CAPÍTULO 04 | Semente de pinho
O primeiro dos primeiros, o projecto que mereceu esse nome, foi uma serração, a Sermabal, que como o nome sugere, era a Serração de Madeiras da Batalha. Esta empresa, sim, era cliente do gabinete de contabilidade, já contava na altura com muitos anos de madeira serrada e atravessava um período de sucessão geracional. O Rui, grande craque e ídolo do futebol local e filho mais velho entre três irmãos, começou a acreditar que toda a experiência e conhecimento acumulados, com a dose certa de inovação, design e promoção, podiam fazer crescer a empresa e, quem sabe, talvez fazê-la voar.

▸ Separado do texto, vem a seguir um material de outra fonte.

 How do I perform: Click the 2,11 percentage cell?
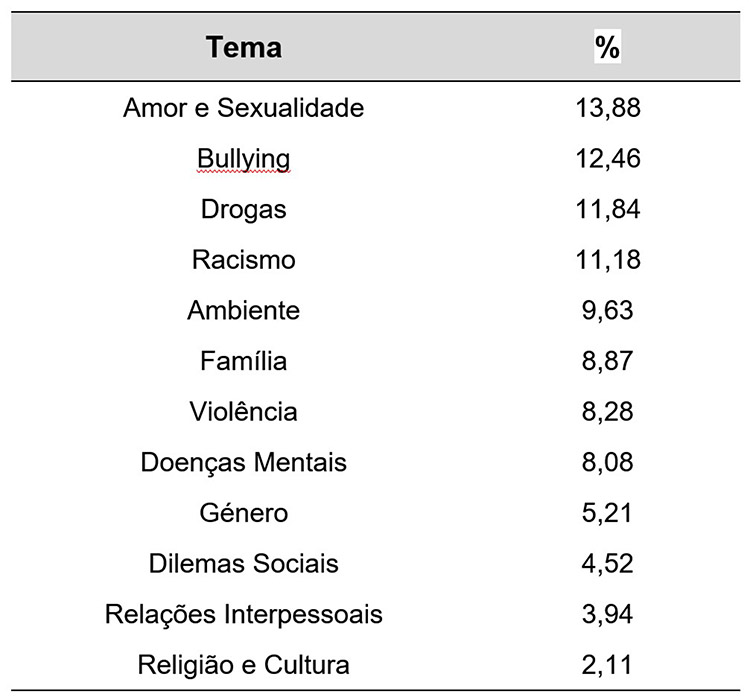point(607,664)
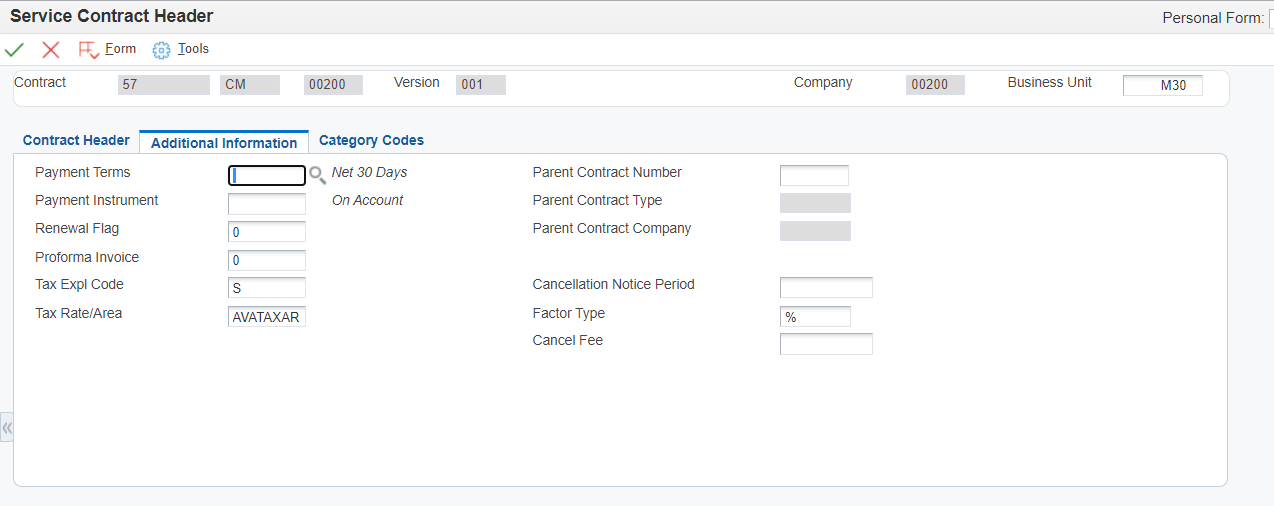The height and width of the screenshot is (506, 1274).
Task: Click the Business Unit field showing M30
Action: 1162,85
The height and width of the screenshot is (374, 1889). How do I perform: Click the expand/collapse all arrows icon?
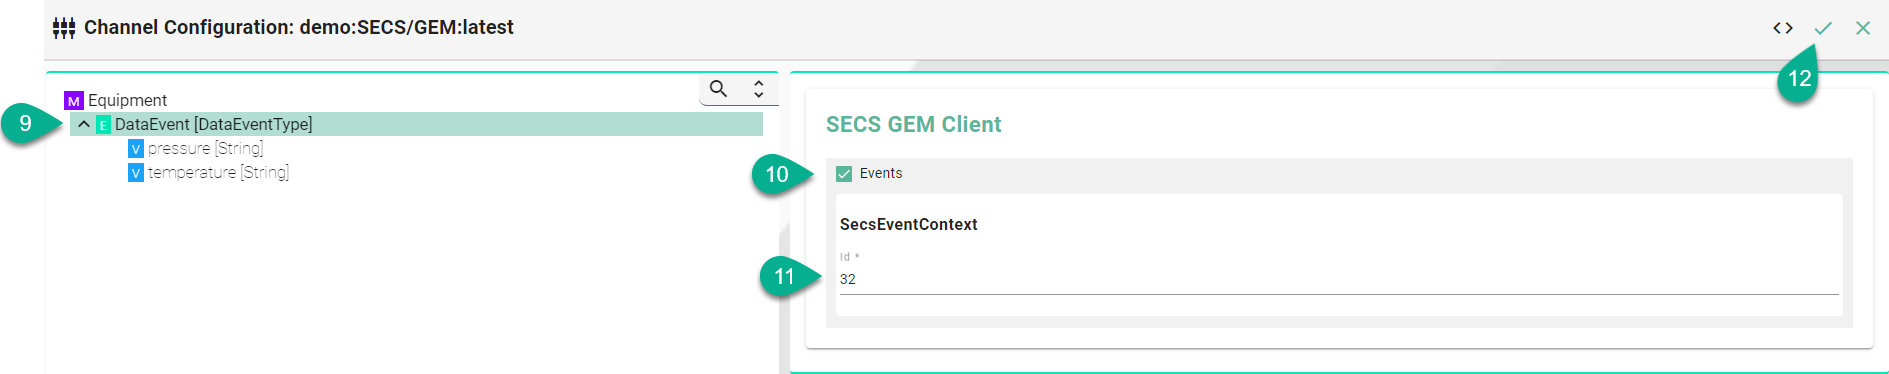[759, 89]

O restyling do logotipo da serração foi o primeiro desafio e deu origem à primeira factura. Vinte e cinco mil escudos foi quanto custou, aliás, era esse o valor que o Pedro cobrava pelos seus logotipos como freelancer.
Olhar para o logotipo nos dias de hoje provoca apenas um sentimento de nostalgia e pouco mais. O nome, em perspectiva 3D com os veios da madeira representados com traços orgânicos, ainda foi desenhado, primeiro a carvão sobre papel, depois passado a papel vegetal com tinta da china e, só por fim, digitalizado e vetorizado. Fez o seu tempo.

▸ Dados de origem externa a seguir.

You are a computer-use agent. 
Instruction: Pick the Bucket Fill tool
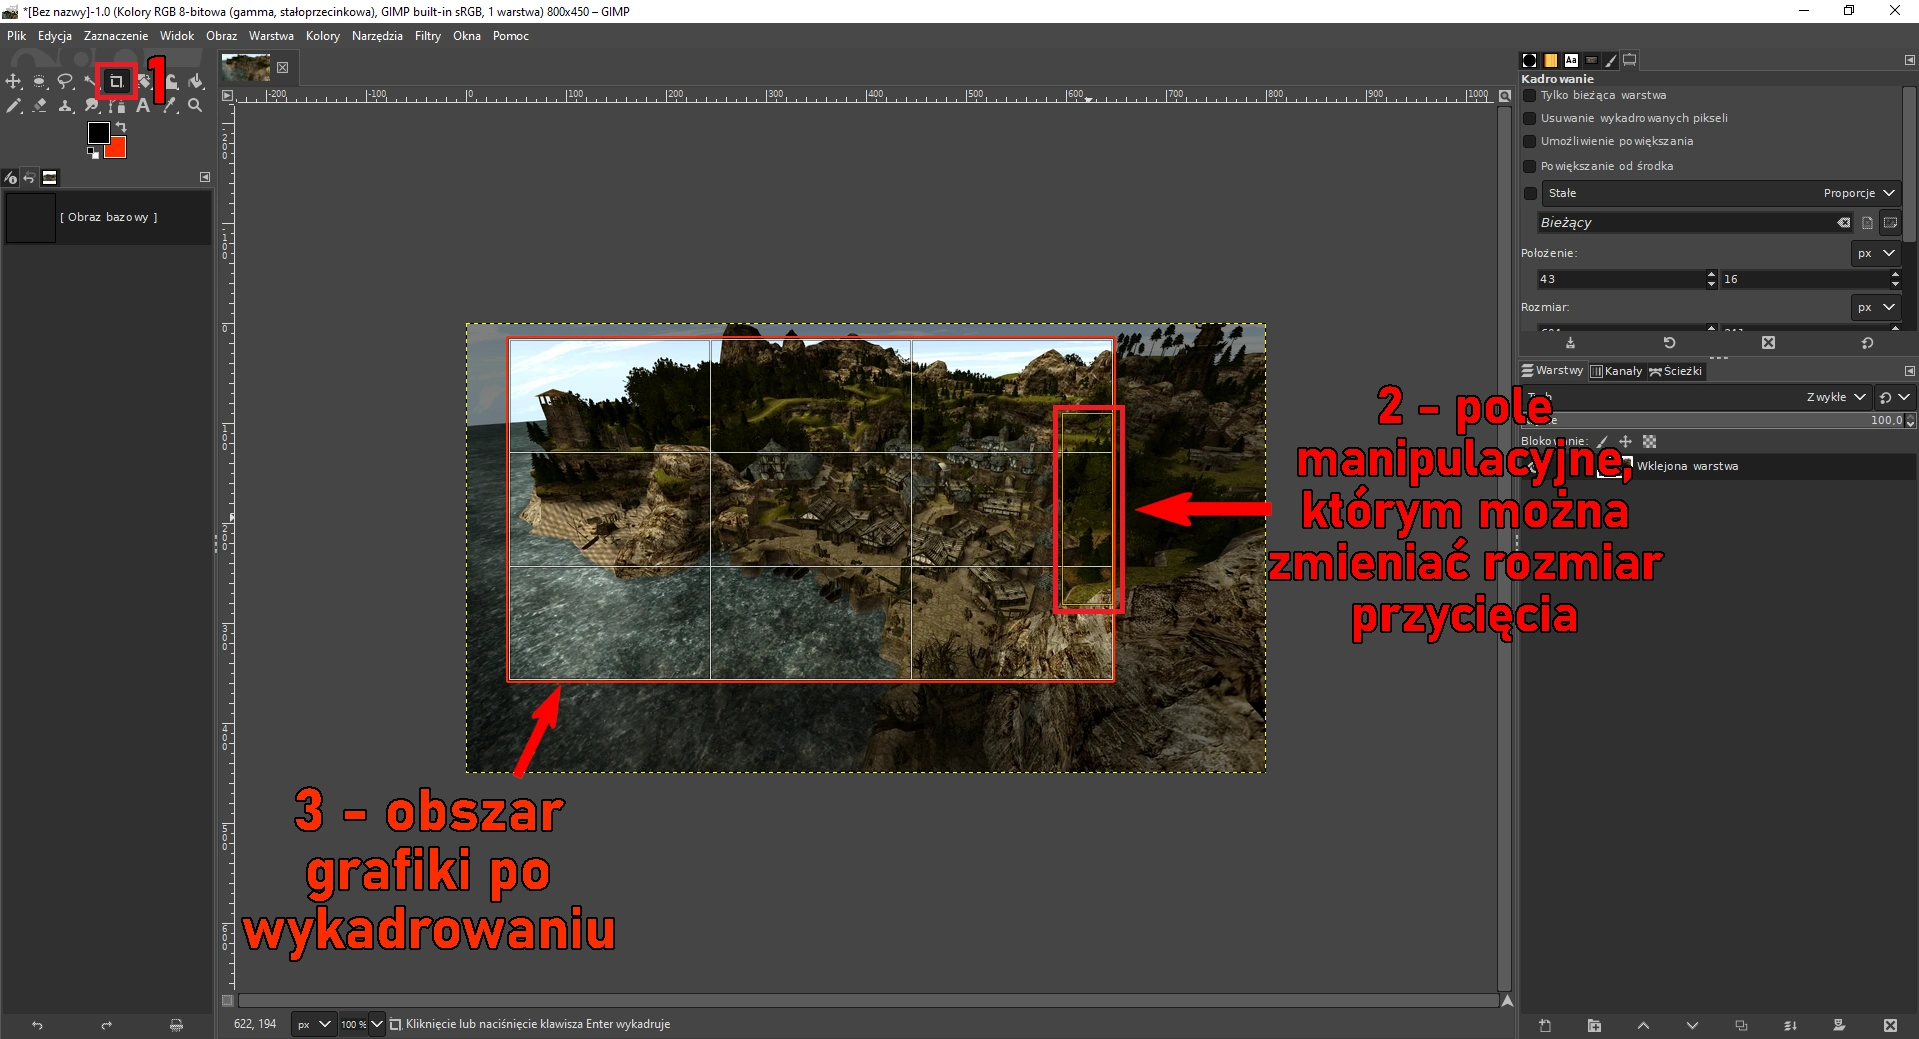pyautogui.click(x=196, y=82)
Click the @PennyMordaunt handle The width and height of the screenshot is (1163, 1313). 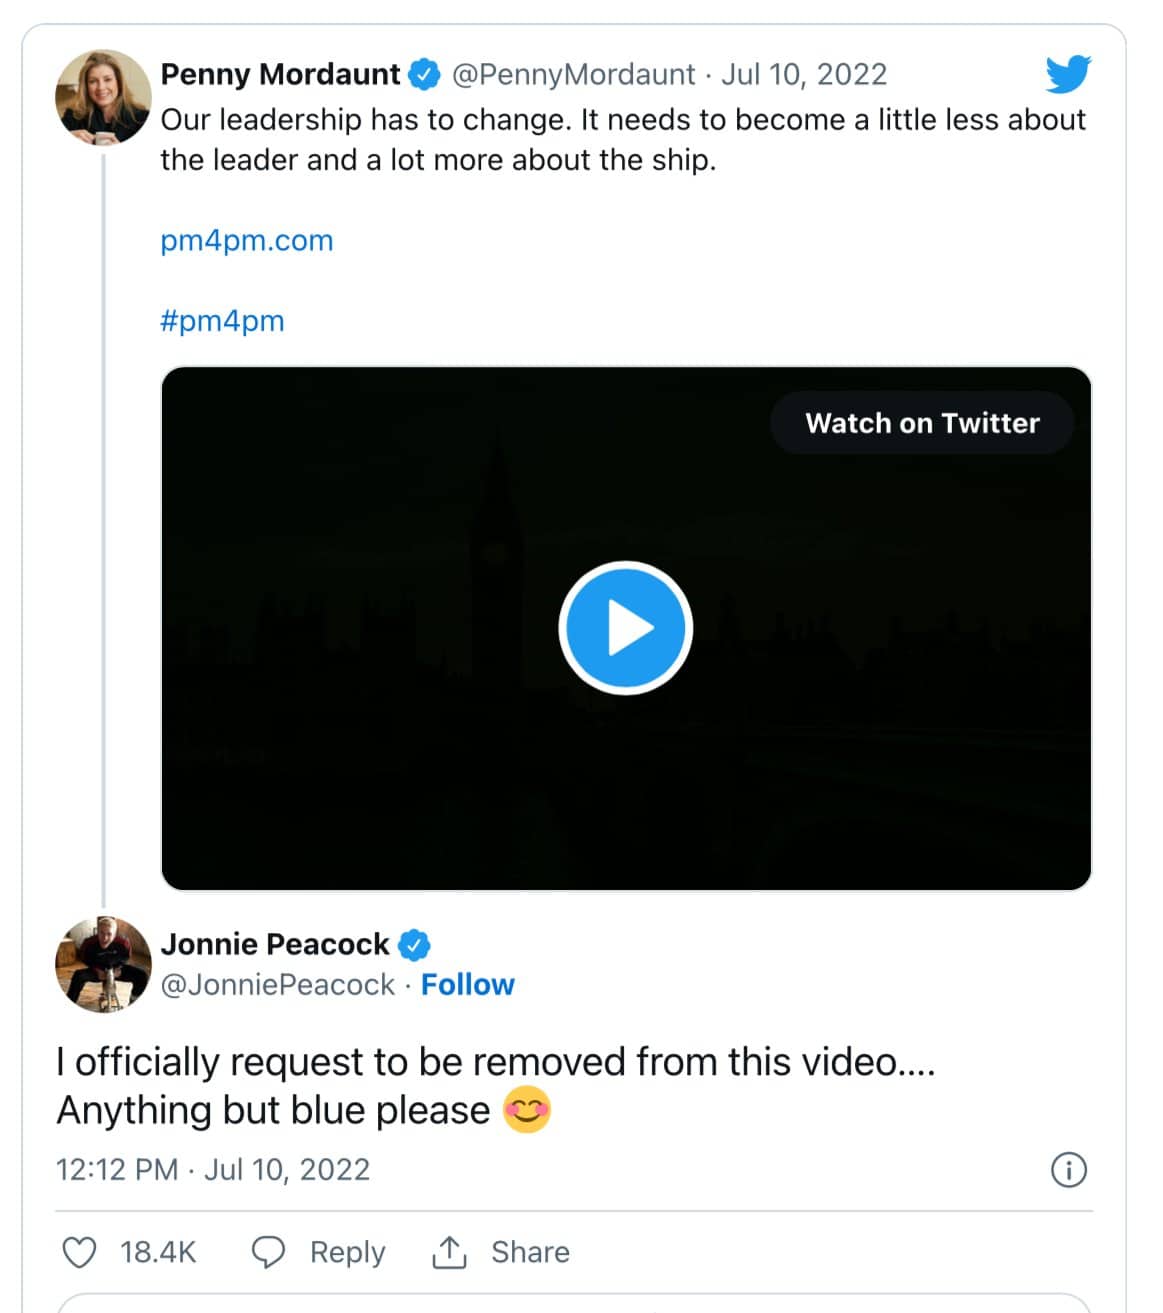point(574,72)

No arranque dos anos noventa, o país já começava a colher os frutos da entrada na CEE, meia dúzia de anos antes. O mercado modernizava-se e instalavam-se novos hábitos de consumo, naquele registo de viver o presente sem fazer grandes contas para o futuro.
Também no sector do mobiliário a tendência já apontava para o monte-você-mesmo, e o projecto seguinte da Sermabal foi um desdobrável, criado e produzido para promover e acompanhar uma nova linha de mobiliário modular em madeira, para arrumação doméstica, batizado com a marca: K.I.S.S.-System - Linha Batalha.
Foi um suporte gráfico simples, já executado com o Freehand 7, que continha um esquema técnico para a montagem dos diversos módulos e uma fotografia do conjunto.
Naquela altura, com os poucos contactos disponíveis e a escassez de soluções ao nível de estúdios fotográficos com boas dimensões na região, a fotografia acabou por ser realizada na garagem de um amigo, fotógrafo de casamentos, com um rolo de alcatifa cinza a fazer de ciclorama. Não havia budget para o casting e foi recrutada, mais ou menos à força, a mulher do fotógrafo e um outro amigo, para preencher o set e humanizar a ação. O resultado final pode-se classificar como eficaz quanto baste para aquela altura, e como até à data os figurantes também nunca reclamaram direitos de imagem, deduz-se que foi um trabalho bem sucedido.
O K.I.S.S. abriu portas para novas encomendas e novos mercados. Foi o seu sucesso que deu início a um projecto maior no mercado do mobiliário modular nacional, de nome Dom Pinho. Esta marca de mobiliário modular doméstico em pinho maciço, que esteve presente de norte e sul do país em muitos pontos de venda, chegou dez anos antes da abertura da primeira loja IKEA em Portugal.
Foi com a Dom Pinho que se iniciou o desenvolvimento de novas e diversas competências, como sinalética, outdoors, catálogos e tantas outras peças que alimentaram a comunicação do projecto durante alguns anos.